Pria itu jatuhkan satu tangannya di pangkal kepala Ellena sehingga gadis kecil itu tak memindahkan posisi perhatiannya dari bola mata biru sang ayah. "Ingat ini ya putri ku yang cantik, jangan pernah kamu lepaskan kalung ini dari leher mu sampai kapanpun, bawalah dia terus bersama mu, kalung ini akan membawamu kembali ke rumah," beber pria itu penuh harap.
"Iya Ayah ... Aku akan selalu mengingat perkataan Ayah." Gadis kecil itu kembali mengangguk sambil dia mengusap halus kalung yang sudah melingkari lehernya.
Wanita dewasa yang masih menahan buih-buih butiran kristalnya segera mendekat dan mengelus punggung putrinya. "Sayangnya Bunda ... Kamu harus kuat dalam keadaan apapun ya sayang, kehidupanmu masih terus berjalan sampai kamu menempati singgasana mu," ujarnya, yang akhirnya peluh air matanya berderai deras.
Gadis kecil itu limpung. Dia tak tahu mengapa kedua orangtuanya berderai, sampai akhirnya Ellena ikut menangis, gadis itu menghamburkan tubuhnya ke dalam pelukan wanita dewasa itu, lekas pria gagah itu menimpali punggung gadis kecilnya dengan pelukan erat.
"Ke-kenapa Ayah dan Bunda menangis ... Apakah karena rumah kita tenggelam Ayah ... Bunda ...."
Wanita dewasa itu mendengkus, mengurai senyuman tipisnya dalam balutan tangisan yang semakin lebat. Dia eratkan pelukannya pada sang putri bersamaan dengan genggamannya pada tangan sang suami yang ikut mengerat.
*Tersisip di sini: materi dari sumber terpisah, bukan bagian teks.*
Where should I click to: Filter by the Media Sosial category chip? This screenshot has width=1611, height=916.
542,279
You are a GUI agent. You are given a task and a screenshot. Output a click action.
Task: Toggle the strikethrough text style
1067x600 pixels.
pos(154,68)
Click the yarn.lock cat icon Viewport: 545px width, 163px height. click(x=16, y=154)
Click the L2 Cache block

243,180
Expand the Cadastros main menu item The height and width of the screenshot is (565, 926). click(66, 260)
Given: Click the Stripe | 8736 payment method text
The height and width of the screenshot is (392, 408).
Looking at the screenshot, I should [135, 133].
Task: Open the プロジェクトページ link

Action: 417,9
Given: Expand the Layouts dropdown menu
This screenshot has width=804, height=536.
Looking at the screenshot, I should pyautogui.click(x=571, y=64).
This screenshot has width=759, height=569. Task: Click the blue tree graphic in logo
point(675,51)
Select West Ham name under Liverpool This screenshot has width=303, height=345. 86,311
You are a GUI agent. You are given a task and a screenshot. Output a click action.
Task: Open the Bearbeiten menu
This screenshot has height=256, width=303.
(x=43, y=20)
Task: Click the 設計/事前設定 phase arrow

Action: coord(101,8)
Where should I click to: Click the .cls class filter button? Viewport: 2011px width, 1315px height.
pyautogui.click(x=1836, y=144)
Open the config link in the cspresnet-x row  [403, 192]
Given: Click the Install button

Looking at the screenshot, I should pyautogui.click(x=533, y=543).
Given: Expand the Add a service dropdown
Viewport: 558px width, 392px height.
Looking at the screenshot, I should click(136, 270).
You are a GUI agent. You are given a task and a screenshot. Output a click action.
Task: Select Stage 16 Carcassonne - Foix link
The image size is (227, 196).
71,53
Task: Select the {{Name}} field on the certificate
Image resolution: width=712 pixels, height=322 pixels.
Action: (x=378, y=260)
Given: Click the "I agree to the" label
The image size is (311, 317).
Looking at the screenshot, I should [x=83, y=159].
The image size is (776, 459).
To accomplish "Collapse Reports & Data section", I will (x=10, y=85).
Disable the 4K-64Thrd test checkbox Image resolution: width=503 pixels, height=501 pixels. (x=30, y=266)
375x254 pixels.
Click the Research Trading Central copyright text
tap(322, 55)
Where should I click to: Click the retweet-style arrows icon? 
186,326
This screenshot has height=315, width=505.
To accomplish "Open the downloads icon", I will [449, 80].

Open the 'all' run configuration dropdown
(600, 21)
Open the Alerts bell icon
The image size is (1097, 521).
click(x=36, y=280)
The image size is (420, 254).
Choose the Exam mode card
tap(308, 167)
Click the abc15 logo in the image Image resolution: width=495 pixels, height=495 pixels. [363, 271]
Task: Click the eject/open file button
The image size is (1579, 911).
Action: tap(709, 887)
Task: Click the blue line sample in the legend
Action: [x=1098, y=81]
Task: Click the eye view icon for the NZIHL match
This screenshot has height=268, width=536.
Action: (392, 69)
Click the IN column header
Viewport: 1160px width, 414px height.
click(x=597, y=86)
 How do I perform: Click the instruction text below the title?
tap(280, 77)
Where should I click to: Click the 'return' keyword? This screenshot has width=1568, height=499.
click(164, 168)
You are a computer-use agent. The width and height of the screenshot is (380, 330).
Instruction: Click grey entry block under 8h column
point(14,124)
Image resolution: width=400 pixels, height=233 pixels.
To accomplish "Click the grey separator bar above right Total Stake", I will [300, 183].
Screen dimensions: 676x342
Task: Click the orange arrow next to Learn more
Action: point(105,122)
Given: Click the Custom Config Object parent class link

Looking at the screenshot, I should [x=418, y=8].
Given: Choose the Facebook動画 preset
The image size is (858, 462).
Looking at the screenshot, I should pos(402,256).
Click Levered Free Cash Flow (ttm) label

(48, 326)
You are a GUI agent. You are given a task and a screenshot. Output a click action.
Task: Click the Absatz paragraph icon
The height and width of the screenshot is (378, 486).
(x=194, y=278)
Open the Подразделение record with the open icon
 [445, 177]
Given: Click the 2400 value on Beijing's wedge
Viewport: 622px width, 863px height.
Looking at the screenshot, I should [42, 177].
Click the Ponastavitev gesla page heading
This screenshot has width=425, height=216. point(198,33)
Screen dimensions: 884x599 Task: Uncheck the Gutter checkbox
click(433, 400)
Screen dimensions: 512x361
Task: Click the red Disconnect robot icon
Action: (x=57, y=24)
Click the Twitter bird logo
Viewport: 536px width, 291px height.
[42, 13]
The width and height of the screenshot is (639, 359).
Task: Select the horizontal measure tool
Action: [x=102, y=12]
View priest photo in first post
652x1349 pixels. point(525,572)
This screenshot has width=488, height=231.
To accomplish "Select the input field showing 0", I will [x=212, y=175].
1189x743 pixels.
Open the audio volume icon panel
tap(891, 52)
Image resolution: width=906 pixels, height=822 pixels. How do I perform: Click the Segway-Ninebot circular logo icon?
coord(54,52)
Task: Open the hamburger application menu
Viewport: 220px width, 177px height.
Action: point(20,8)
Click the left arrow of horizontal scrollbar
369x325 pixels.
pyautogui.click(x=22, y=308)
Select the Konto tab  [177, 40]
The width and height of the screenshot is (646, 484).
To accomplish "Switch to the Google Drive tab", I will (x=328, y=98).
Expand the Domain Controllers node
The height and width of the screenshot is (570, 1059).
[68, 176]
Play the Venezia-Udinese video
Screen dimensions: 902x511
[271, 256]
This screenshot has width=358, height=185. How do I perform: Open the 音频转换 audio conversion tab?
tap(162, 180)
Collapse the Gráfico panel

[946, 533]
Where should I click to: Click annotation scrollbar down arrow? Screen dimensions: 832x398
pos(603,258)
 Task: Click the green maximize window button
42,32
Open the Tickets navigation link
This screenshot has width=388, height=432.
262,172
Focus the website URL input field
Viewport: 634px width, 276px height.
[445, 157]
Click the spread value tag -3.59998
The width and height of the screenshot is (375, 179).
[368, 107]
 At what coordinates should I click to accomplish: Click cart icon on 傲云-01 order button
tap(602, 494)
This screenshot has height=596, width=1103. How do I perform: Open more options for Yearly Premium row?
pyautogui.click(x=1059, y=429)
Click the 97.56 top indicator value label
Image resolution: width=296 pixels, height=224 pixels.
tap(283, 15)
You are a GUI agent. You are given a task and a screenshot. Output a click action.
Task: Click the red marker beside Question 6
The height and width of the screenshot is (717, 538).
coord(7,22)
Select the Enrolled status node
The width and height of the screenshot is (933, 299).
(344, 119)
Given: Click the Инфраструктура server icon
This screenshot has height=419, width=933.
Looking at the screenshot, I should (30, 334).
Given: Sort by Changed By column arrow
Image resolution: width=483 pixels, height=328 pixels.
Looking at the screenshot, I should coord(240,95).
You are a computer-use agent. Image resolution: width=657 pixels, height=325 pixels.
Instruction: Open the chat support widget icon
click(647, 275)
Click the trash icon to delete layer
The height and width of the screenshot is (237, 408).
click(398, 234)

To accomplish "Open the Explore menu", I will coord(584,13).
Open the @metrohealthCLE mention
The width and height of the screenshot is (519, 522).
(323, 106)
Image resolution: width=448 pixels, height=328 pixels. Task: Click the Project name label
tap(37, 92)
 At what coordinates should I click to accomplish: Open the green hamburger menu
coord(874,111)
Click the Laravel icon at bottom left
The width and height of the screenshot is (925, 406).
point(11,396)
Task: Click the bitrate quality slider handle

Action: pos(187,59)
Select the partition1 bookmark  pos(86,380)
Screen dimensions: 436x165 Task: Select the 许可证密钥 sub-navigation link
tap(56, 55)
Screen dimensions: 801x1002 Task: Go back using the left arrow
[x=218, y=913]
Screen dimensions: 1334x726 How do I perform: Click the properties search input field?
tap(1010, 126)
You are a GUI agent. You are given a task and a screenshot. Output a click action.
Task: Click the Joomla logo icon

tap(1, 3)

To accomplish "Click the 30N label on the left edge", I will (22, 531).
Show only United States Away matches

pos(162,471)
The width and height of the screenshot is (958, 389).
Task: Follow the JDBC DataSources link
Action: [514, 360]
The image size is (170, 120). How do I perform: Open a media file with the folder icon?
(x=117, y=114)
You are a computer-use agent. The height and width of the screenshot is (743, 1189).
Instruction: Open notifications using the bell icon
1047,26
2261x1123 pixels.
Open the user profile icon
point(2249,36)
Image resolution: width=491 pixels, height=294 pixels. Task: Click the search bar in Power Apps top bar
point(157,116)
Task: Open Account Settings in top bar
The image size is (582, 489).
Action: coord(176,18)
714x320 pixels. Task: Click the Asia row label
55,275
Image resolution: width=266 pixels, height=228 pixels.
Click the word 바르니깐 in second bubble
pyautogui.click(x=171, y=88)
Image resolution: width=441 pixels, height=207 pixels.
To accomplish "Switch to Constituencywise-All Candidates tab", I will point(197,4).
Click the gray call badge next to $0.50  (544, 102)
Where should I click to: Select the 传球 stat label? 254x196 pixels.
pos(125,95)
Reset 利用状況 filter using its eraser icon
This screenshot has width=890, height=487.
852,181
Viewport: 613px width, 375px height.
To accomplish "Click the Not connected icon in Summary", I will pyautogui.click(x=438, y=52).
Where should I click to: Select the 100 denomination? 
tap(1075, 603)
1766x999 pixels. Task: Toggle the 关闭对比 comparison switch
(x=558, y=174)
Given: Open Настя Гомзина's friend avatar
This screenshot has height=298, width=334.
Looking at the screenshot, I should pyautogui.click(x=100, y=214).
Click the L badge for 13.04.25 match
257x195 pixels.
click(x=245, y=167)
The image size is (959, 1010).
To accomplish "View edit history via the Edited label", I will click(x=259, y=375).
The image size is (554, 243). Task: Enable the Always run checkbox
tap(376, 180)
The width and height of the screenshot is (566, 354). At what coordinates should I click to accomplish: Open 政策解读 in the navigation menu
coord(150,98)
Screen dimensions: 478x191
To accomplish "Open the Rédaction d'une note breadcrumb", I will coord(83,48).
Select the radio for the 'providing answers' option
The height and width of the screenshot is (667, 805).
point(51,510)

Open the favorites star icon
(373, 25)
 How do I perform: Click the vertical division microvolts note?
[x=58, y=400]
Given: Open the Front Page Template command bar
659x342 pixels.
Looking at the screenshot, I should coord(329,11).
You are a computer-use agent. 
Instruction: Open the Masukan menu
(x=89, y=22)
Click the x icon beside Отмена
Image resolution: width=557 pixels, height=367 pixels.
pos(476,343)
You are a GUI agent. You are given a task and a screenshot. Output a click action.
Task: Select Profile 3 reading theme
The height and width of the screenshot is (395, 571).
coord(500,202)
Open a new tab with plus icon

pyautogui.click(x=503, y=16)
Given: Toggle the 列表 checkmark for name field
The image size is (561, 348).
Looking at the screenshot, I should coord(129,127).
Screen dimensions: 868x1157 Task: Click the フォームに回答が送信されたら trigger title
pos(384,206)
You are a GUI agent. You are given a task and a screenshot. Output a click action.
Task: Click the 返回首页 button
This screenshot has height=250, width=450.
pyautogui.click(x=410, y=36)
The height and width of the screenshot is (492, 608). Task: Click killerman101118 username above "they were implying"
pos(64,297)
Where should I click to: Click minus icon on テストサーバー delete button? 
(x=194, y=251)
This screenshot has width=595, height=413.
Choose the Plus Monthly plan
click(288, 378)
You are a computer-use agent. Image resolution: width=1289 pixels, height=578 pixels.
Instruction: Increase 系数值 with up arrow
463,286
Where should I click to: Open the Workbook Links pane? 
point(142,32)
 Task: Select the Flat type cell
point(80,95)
Perkaranya tidak sesederhana itu sayang ... Kematian telah ditentukan tuhan untuk kami, ramalan dalam buku pusaka duyung legenda tidak pernah salah, sekeras apapun kita menghindari kematian, hal buruk itu akan terus datang menjadi hantu, kematian kita hanya bisa diundur, tetapi tidak untuk dihilangkan.
Batin wanita dewasa itu menggema, menggetarkan jiwanya yang ketakutan.
Bertahun-tahun kedua makhluk itu hidup dalam bayang-bayang kematian, sang dewa penguasa lautan pun menyerah dengan semua ramalan itu, bahkan Dewa Baruna sendiri pun berjuang keras menjaga sistem lautan di muka bumi ini dengan bertapa ribuan tahun.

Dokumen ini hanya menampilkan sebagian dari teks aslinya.